Animal instincts.

nocturnal animals

Tom Ford is a talented filmmaker and he is an ambitious one too. In 2009, Ford released his debut film, A Single Man, which was an adaptation of the Christopher Isherwood novel of the same name. Nocturnal Animals is only Ford’s second film. In both of these works, Ford’s ambition exceeds his talent. There’s an element of self-certainty to his filmmaking that might be the problem. It’s also Ford’s greatest asset. That may seem paradoxical but it’s that assurance that has allowed Ford to create two of the most stylistically evocative films of the past decade as well as miss two compelling opportunities to say anything of value.

Nocturnal Animals is divided across three distinct timelines. The first involves Susan Morrow (Amy Adams), an art gallery owner who is desperately unhappy and living in a loveless marriage. The second timeline looks back at Morrow and her relationship with her first husband, Edward Sheffield (Jake Gyllenhaal), which disintegrated because she began to perceive his sensitivity, once the thing she loved most about him, as weakness. The final timeline is fictional. It’s the narrative of a manuscript for a novel that Edward, a writer, sends Susan years after their marriage has broken down. In the plot of the novel, Tony (also played by Gyllenhaal) and his wife, Laura (Isla Fisher) and daughter India (Ellie Bamber) are accosted by a trio of hoodlums.

nocturnal animals

It’s difficult to evade referring to fact that Ford is predominantly known for his work as a fashion designer. It burdens Ford with a certain stigma. Many naysayers, when it comes to his filmic output, disregard the works as beautiful and shallow; a reflection of his endeavours in the fashion industry. There’s a case to be made for that train of thought.
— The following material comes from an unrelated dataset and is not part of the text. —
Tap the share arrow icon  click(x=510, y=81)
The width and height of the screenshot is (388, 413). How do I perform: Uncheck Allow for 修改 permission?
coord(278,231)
Why it’s tough not to bring up Ford’s other work is because of the undeniable impact his expertise in fashion has had on the areas in which he distinguishes himself as a filmmaker. Ford’s films look wonderful. There is a scene in Nocturnal Animals in which a impoverished hick sits on an outside toilet, relieving himself. It’s as close to Deliverance meets Calvin Klein as way may ever get. The environment may be dilapidated but the man is not. He even wipes his arse stylishly. Regardless of whether the image works in favour of what the film is attempting to convey, it’s certainly a striking thing to look at.

But therein lies the problem with Nocturnal Animals. Ford seems to be trying to say something but it’s never clear whether even he knows what that is. That’s where that assurance contradicts itself. Ford has a remarkable knack for style, but just like that runway hillbilly wiping his arse, that style often belies…well, who knows, because it’s difficult to say what exactly Ford wants to convey. There’s some comment on the pitfalls of materialism, but Ford is guilty of indulging his own desire for luxury in almost every scene. There are scenes, particularly toward the end of the film, that play very (too) strongly for poignancy, but the impossible flawlessness of the images diminishes the impact. The excessive music doesn’t help.

nocturnal animals

Arguably the best and also the most troubling scene is the sequence in which Tony, Laura and their daughter, India, are confronted by the group of thugs, led by Aaron Taylor-Johnson. Ford’s handle on the suspense suggests that stylish action may be his strong suit rather than the stylish passivity that occupies much of the rest of the film. The scene is also the most troubling element of the film because of its content. There is no issue with portraying something as horrible as the events in this sequence in film if there’s significant intention behind it. Ford never provides a sound reason for making his audience sit through something so unpleasant.

As the plot unfolds, the more Ford reveals the weaker each of the threads become. The more you know the less you’ll probably want to know. Nocturnal Animals is at its best when its just trashy pulp. That’s not intended as an insult. There’s some really wonderful and quality trashy pulp out there. But Ford has something to say, whatever that may be, and he ought to have curbed that desire because Nocturnal Animals is ultimately buried by a misplaced sense of importance and gravity. When that happens, all the swelling music and tears in the world will only amount to disappointment, and perhaps laughter.